Although the overall incidence of gastric cancer has remained stable in the West, there is well-documented shift from distal to proximal lesion. The clinical relevance of this shift is that the overall prognosis for patients with proximal gastric cancer is worse than for those with distal tumor. This difference in survival may be attributed to a variety of factors, ranging from an increased biologic aggressiveness of proximal tumors to an advanced stage of presentation[38,39]. In study, a higher frequency of positive lymph nodes was found in gastric cancer located on corpus and the fundus which may be associated with the larger diameter of the tumor in corpus and the fundus. In tumors with larger diameters there were worse differentiation, deeper infiltration, and higher frequency of positive lymph nodes. Apparently, the prognosis will be worse in these patients. The present results also show that the more proximal lesions, bad differentiation, and the higher > 30% frequency of positive lymph nodes can be found in female than in male.

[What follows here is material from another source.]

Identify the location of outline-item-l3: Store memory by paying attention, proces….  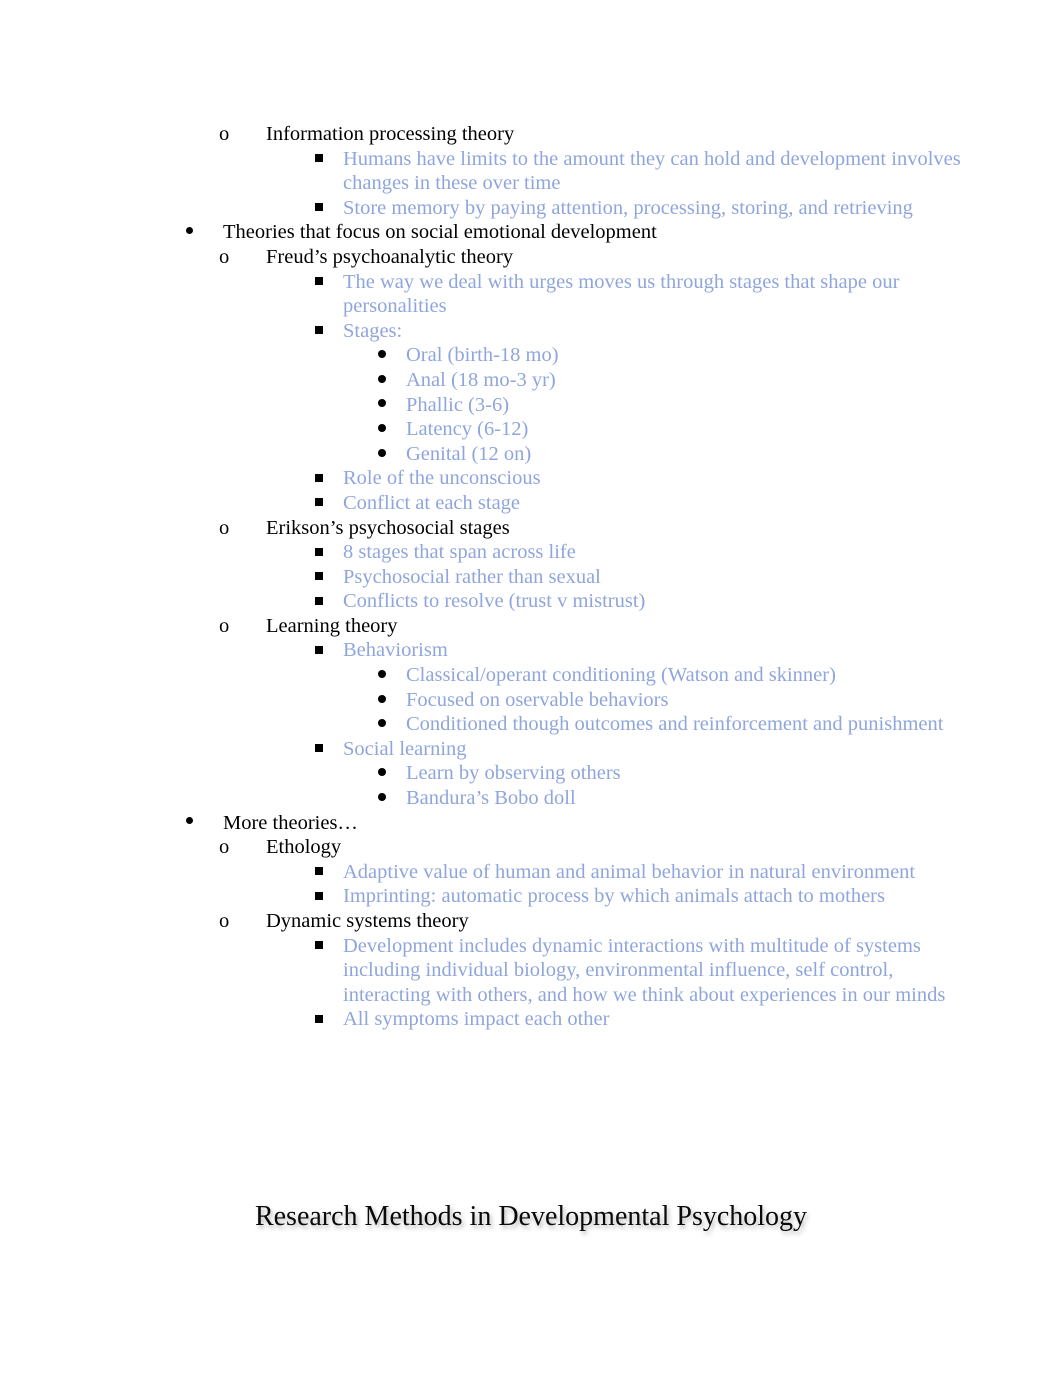
(531, 208).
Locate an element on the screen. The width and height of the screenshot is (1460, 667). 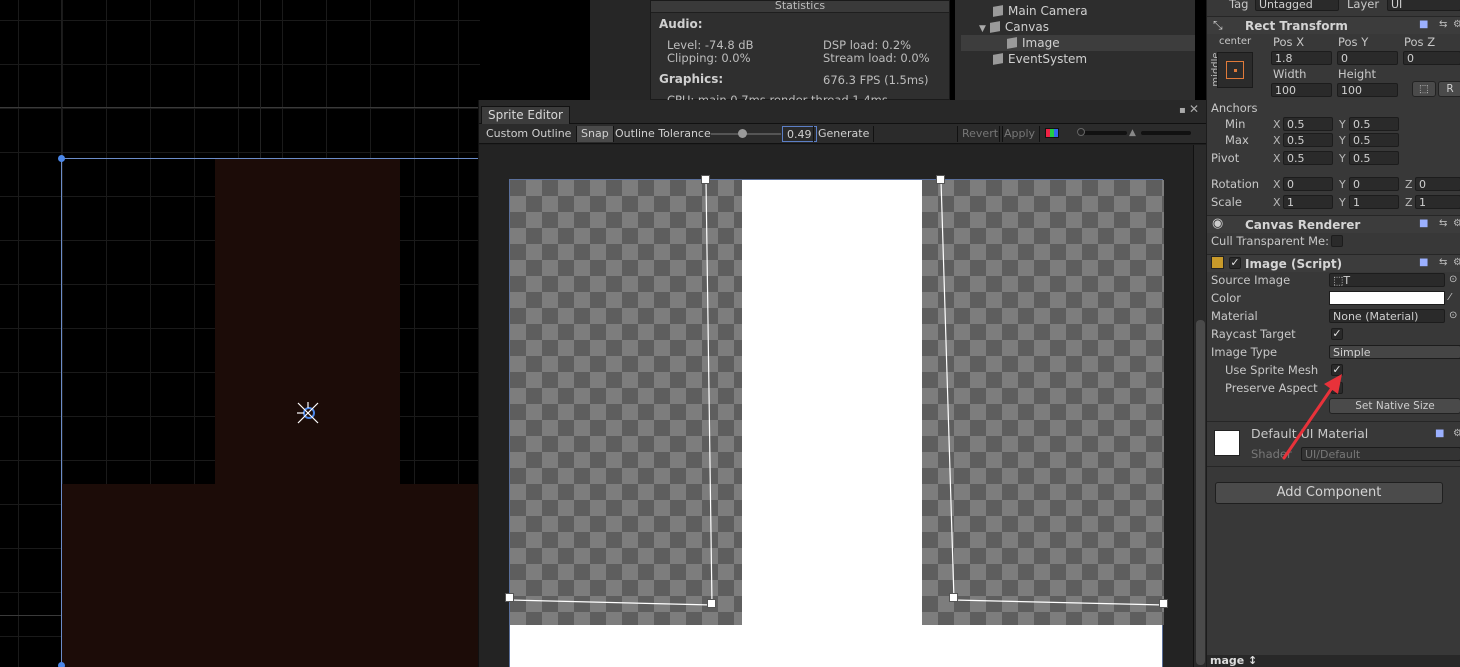
anchor-max-x-field: 0.5 is located at coordinates (1308, 140).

The numbers of metastatic lymph nodes play an important role in the long-term outcome after curative resection[40-43]. Thus it is suggested that extended lymphadenectomy should be performed in advanced gastric cancer[44-47]. Our multivariate analysis indicated that among six clinicopathologic variables (age, sex, location of tumor, tumor diameter, depth of invasion and differentiation), the depth of invasion was the most important factor influencing metastasis of lymph node.

In conclusion, this retrospective study has shown that clinicopathological characters in gastric cancer varied with sex, location, and diameter of the tumor. The depth of invasion plays a very important role in metastasis of lymph node. The prognosis in female with gastric cancer may be worse than in man. Because metastasis of lymph nodes may occur even in patients with EGC, radical gastrectomy witi lymphadenectomy may be necessary in all stages of gastric cancer.